Air Force officials are asking Airmen to stay extra vigilant in protecting their credit and themselves from identity theft in light of the recent theft of 26.5 million veteran’s records from the home of a Department of Veterans Affairs employee in May.

The VA announced over the weekend that the stolen records might include personal information of people currently in the military, according to a VA news release. Initial findings from the VA indicated the personal information on about 50,000 active duty, National Guard and Reserve Airmen may have been involved.

As the two agencies compared electronic files, VA and the Department of Defense learned that personal information on as many as 1.1 million active-duty servicemembers, 430,000 National Guardsmen, and 645,000 members of the Reserve may have been included in the data theft, according to the VA release June 7.

The VA has received no reports that the stolen data has been used for fraudulent purposes. However, the VA is asking all veterans to carefully monitor bank statements, credit card statements and any statements relating to recent financial transactions.

Several resources are available for people to go to for more information. The VA has set up a special Web site at www.firstgov.gov/veteransinfo and a toll-free telephone number, 800-FED-INFO or 800-333-4636, that feature up-to-date news and information on the data compromise.

The site offers tips on how to check credit reports, how to guard against identity theft and whom to call if an individual believes any fraudulent activity is occurring using his or her personal information.

The Air Force and Department of Defense are working closely with the VA to determine how many Airmen and other service members may be affected by the compromise of records. Airmen whose information has been compromised will be notified by the VA so they can take the appropriate steps.

Tips on how to watch for suspicious activity include the following:

-- Closely monitor your bank and credit card statements for fraudulent transactions. Monitoring accounts online is the best way to detect fraud early.

-- Place a 90-day fraud alert on your credit report, which tells creditors to contact you before opening any new accounts or making any changes to your existing accounts. This action may cause some delays if you are trying to obtain new credit.

-- It is only necessary to contact one of three companies to place an alert. That company is then required to contact the other two. The three companies are Equifax (800-525-6285, www.equifax.com); Experian (888-397-3742, www.experian.com); and TransUnion (800-680-7289, www.transunion.com).

Once the fraud alert has been posted, you are entitled to free copies of your credit reports. Review these reports for inquiries from companies you haven’t contacted or accounts you didn’t open. The alert can be renewed after 90 days.

Airmen are advised to take the following steps if they discover fraudulent accounts or transactions:

-- Contact the financial institution to close the fraudulent account(s) that have been tampered with.

-- File a report with the local police department.

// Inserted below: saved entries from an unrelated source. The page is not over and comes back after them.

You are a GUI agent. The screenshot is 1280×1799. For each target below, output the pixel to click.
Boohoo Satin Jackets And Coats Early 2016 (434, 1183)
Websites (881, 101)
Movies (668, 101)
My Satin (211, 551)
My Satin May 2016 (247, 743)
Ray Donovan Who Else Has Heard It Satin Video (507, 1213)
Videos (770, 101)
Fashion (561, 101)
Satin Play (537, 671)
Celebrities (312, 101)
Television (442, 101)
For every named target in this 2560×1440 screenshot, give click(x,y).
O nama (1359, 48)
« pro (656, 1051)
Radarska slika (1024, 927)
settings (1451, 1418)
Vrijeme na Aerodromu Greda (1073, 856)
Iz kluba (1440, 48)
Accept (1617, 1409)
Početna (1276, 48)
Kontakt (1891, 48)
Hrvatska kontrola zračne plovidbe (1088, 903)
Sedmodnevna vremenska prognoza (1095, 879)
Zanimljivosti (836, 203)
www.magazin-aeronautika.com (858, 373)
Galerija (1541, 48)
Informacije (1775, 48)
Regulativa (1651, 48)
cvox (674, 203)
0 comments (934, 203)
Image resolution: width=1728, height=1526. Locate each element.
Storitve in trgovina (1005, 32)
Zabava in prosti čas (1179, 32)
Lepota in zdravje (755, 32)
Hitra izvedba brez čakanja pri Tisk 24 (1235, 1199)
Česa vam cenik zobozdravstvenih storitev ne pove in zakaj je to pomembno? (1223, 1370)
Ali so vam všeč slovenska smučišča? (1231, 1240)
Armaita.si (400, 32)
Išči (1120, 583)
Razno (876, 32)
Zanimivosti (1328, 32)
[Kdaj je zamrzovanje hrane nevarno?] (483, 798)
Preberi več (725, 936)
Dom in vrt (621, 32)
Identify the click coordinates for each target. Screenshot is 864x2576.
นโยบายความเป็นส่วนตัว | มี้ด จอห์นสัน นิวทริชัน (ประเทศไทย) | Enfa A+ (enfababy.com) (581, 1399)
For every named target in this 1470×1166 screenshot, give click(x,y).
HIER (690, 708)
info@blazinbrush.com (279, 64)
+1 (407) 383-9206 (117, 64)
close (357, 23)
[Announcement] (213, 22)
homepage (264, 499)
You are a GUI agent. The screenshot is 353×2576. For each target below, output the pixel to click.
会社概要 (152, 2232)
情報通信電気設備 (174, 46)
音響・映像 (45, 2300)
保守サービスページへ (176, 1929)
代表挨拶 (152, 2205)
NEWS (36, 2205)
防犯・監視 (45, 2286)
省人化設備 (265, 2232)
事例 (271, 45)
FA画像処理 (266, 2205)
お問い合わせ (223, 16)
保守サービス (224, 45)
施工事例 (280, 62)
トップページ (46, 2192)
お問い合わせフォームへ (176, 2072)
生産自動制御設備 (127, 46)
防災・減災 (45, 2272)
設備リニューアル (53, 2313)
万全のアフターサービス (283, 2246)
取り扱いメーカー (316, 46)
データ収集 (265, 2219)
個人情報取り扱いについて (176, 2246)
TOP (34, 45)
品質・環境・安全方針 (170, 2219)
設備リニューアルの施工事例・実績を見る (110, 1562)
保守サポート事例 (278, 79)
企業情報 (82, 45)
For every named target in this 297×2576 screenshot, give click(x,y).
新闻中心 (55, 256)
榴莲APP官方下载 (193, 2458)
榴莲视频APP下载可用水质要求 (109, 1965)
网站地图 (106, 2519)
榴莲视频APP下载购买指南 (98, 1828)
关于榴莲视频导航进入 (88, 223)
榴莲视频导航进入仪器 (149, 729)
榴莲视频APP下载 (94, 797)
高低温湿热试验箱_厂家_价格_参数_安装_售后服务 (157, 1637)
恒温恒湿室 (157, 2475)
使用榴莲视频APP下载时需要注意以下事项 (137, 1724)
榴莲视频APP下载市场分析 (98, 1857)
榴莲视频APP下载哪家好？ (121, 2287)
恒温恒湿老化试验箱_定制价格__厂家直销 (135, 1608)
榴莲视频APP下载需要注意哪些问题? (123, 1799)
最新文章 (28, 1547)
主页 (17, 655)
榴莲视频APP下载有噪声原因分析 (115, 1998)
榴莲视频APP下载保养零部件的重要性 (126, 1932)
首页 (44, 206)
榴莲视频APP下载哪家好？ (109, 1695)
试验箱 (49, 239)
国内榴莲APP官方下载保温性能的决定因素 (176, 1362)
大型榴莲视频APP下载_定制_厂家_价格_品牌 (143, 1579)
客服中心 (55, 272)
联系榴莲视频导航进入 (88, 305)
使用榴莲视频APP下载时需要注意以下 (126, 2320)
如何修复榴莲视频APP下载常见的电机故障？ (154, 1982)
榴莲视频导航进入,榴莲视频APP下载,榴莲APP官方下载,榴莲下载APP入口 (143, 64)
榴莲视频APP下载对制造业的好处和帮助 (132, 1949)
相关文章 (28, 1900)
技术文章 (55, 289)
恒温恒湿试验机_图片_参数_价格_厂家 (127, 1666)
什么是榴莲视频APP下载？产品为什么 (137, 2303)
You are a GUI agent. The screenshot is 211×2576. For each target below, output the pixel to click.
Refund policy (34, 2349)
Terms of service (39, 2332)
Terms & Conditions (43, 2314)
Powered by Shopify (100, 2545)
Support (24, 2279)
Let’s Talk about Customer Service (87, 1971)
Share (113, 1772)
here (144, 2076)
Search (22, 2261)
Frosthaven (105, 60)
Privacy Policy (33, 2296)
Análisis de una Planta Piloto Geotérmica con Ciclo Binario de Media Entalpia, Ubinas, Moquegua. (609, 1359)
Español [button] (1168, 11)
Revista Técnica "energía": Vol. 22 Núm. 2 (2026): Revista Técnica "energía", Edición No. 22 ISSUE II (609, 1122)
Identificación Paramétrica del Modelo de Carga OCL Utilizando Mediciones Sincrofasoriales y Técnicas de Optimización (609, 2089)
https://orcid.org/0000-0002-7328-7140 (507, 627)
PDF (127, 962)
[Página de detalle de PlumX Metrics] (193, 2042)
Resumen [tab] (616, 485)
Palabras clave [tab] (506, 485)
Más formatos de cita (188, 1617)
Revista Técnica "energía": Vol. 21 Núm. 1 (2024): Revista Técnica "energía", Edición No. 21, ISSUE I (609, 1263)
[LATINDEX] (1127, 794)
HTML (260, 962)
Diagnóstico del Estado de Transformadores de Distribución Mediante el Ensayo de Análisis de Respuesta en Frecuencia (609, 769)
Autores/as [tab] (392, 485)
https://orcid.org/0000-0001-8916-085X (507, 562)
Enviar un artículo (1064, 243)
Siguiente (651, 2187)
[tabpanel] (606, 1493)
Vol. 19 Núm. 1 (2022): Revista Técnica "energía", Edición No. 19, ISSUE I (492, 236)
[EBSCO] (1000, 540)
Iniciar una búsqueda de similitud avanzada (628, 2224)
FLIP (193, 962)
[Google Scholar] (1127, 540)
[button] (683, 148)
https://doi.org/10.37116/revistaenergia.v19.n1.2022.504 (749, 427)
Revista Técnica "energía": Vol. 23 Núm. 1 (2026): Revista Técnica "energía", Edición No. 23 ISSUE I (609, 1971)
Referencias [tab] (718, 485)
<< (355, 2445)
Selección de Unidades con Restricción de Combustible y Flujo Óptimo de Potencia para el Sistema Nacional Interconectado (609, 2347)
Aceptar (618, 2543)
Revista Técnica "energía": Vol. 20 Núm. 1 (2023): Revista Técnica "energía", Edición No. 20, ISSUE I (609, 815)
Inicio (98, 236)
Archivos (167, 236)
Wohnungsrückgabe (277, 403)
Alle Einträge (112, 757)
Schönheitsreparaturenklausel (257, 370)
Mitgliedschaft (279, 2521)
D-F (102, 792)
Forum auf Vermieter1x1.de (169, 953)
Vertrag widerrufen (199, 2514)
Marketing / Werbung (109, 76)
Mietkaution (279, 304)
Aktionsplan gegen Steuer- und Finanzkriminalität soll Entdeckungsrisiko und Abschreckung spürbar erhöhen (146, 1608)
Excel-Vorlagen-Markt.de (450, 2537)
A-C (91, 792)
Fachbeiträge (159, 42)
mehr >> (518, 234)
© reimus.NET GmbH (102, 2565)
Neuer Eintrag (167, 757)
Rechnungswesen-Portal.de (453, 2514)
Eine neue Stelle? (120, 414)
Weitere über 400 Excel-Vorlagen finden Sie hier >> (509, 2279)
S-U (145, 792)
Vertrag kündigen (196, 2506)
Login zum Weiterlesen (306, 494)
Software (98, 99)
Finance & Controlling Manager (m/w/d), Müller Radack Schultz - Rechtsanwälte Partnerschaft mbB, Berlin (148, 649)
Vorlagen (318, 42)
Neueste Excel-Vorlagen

-- File a complaint with the Federal Trade Commission by phone at 877-438-4338, online at www.consumer.gov/idtheft, or by mail to Identity Theft Clearinghouse, Federal Trade Commission, 600 Pennsylvania Avenue NW, Washington, DC 20580.

Additionally, Family Support Centers across the Air Force are prepared to assist anyone with questions regarding identity theft or similar financial concerns, Air Force officials said.